The four microstates for ADHD-Cs and ADHD-Is are shown in Fig. 3. In both sub-groups, the four microstate maps also resembled previously identified ones[11]. The four microstates across participants explained 80.06% and 80.31% of the global variance for ADHD-Cs and ADHD-Is. The subsequent Kruskal-Wallis test showed non-significant group difference between two subtypes for each topography maps (p(A)=0.99, p(B)=0.95, p(C)=0.95, p(D)=0.99). Two-way ANOVA analysis based on the calculated four microstate parameters demonstrated significant microstate × group interaction effects for mean duration (F=4.24, p=0.0059), time of coverage (F=8.77, p=1.32e-5), occurrence (F=6.47, p=0.0003) and transition probabilities (F=8.2, p<1e-12). Not surprisingly, we found no significant differences in the general properties of microstates C and D between the two variance-equal subtypes (Fig. 4, Table 2), as the common inattention characteristic featured by salience and fronto-parietal network disruption is shared between two subtypes. Instead, the occurrence and coverage of state B (associated with visual network) were remarkably increased in ADHD-Cs, while the duration and contribution of state A (associated with temporal network) were observably decreased in ADHD-Cs compared to ADHD-Is. Furthermore, the transition probability between state A and state C (p=9.25e-8; p=1.78e-8) was evidently decreased in ADHD-Cs, whereas increased from state B to state D (p=9.86e-9; p=2.54e-7) in patients with ADHD-Cs compared to ADHD-Is.

Figure 3. The spatial maps of the four microstates for ADHD-Cs and ADHD-Is.

Red color indicates positive values and blue color represents negative values.

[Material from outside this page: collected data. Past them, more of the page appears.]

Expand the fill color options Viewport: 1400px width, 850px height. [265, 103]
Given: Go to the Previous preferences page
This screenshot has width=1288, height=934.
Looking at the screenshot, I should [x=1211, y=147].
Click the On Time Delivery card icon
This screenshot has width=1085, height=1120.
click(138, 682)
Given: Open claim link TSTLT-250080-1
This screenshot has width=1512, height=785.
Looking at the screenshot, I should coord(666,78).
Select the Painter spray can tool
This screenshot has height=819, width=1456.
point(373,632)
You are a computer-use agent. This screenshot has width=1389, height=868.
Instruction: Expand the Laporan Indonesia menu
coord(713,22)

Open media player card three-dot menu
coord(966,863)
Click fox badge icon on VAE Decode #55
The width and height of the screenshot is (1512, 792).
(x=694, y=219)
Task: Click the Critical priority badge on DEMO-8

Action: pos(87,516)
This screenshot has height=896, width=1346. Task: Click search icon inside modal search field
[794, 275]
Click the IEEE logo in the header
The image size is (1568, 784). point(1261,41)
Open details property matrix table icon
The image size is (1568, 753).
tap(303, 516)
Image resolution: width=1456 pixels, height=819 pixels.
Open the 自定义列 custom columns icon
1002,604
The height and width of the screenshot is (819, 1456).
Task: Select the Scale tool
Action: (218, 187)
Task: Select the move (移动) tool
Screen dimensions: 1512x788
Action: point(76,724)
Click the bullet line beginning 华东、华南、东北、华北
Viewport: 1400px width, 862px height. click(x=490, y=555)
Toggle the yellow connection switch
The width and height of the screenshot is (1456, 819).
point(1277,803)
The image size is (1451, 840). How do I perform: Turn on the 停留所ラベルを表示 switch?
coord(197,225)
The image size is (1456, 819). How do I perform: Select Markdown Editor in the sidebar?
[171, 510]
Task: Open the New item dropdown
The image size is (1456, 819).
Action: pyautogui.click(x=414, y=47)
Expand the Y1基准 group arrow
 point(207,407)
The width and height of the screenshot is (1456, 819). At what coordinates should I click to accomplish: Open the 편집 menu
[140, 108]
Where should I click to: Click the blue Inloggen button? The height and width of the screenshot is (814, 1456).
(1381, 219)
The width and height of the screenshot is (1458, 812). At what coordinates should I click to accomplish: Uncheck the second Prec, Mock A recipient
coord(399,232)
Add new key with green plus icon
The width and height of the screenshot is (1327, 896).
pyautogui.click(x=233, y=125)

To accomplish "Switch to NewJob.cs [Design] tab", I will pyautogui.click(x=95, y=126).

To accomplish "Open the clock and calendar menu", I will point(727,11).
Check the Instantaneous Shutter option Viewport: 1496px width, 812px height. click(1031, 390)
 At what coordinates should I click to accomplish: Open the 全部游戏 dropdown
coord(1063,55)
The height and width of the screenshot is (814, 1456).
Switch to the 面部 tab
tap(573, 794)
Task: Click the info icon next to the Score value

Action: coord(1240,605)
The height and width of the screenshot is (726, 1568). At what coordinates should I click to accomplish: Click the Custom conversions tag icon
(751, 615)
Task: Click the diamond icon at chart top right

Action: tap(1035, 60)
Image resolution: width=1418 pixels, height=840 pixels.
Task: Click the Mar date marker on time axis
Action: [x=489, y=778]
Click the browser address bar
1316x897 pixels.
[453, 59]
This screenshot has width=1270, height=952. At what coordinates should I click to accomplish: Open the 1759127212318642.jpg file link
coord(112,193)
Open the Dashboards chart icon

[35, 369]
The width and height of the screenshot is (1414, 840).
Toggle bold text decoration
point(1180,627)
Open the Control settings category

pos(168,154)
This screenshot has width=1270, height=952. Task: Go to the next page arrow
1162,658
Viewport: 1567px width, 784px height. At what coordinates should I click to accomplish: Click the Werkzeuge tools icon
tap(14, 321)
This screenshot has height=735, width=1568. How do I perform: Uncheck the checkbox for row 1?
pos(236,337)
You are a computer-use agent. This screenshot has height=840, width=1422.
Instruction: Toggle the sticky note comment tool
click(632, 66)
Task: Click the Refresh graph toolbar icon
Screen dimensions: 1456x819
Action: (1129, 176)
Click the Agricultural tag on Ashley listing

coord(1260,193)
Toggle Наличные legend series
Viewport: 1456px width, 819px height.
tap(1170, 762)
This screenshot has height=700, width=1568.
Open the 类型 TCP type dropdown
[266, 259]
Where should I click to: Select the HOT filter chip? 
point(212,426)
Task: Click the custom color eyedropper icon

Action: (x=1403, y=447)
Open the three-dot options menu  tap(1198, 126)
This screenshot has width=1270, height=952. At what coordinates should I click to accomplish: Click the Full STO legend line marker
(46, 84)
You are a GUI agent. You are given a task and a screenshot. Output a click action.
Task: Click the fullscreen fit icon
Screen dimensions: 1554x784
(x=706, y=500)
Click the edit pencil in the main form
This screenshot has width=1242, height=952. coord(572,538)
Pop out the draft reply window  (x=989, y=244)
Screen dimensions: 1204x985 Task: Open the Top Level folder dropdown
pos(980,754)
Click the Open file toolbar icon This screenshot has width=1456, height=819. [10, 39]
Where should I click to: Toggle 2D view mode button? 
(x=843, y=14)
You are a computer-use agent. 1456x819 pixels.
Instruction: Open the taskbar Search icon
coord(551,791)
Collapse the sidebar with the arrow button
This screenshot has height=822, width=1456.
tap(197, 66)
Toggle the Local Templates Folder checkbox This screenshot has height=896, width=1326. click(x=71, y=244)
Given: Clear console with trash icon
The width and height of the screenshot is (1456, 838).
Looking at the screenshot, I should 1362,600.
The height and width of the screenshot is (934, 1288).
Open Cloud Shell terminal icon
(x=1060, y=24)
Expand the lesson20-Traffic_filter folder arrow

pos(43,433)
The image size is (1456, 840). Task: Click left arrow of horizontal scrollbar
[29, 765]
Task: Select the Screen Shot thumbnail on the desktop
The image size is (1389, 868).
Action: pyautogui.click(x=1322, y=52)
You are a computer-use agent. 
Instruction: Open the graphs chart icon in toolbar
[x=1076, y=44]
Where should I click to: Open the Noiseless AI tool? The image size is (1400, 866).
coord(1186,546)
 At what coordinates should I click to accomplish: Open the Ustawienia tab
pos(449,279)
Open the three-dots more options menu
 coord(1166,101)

Figure 4. Results of the microstate analysis for ADHD-Cs vs ADHD-Is.

Table 2.

Two sample t-test for each feature between two subtypes

Parameters	p value	TP	p value
D (A)	3.89E-04 *	A→B	0.27
D (B)	0.03	A→C	9.25E-08*
D (C)	0.07	A→D	0.15
D (D)	0.79	B→A	0.19
O (A)	0.24	B→C	0.25
O (B)	9.35E-05 *	B→D	9.86E-09 *
O (C)	0.25	C→A	1.78E-08 *
O (D)	0.06	C→B	0.08
C (A)	1.70E-05 *	C→D	0.07
C (B)	1.51E-08 *	D→A	0.14
C (C)	0.01	D→B	2.54E-07 *
C (D)	0.18	D→C	0.12

Note: D = Duration, O = Occurrence, C = Contribution, TP = Transition probability

^*represents the p value was Bonferroni corrected.

IV. Conclusion

Results from this study suggest that the temporal dynamics of resting-state EEG microstates, particularly state C and D, centering on salience network and a frontal-parietal network, show promise as potential biomarkers for ADHD. While the ADHD-C is more activated on state B (visual network) compared to ADHD-I. This study highlights EEG microstate features potentially as a sensitive measurement to detect the disruptions for ADHD and the subtypes, which may be an interesting direction to develop machine learning models based on these features in the future.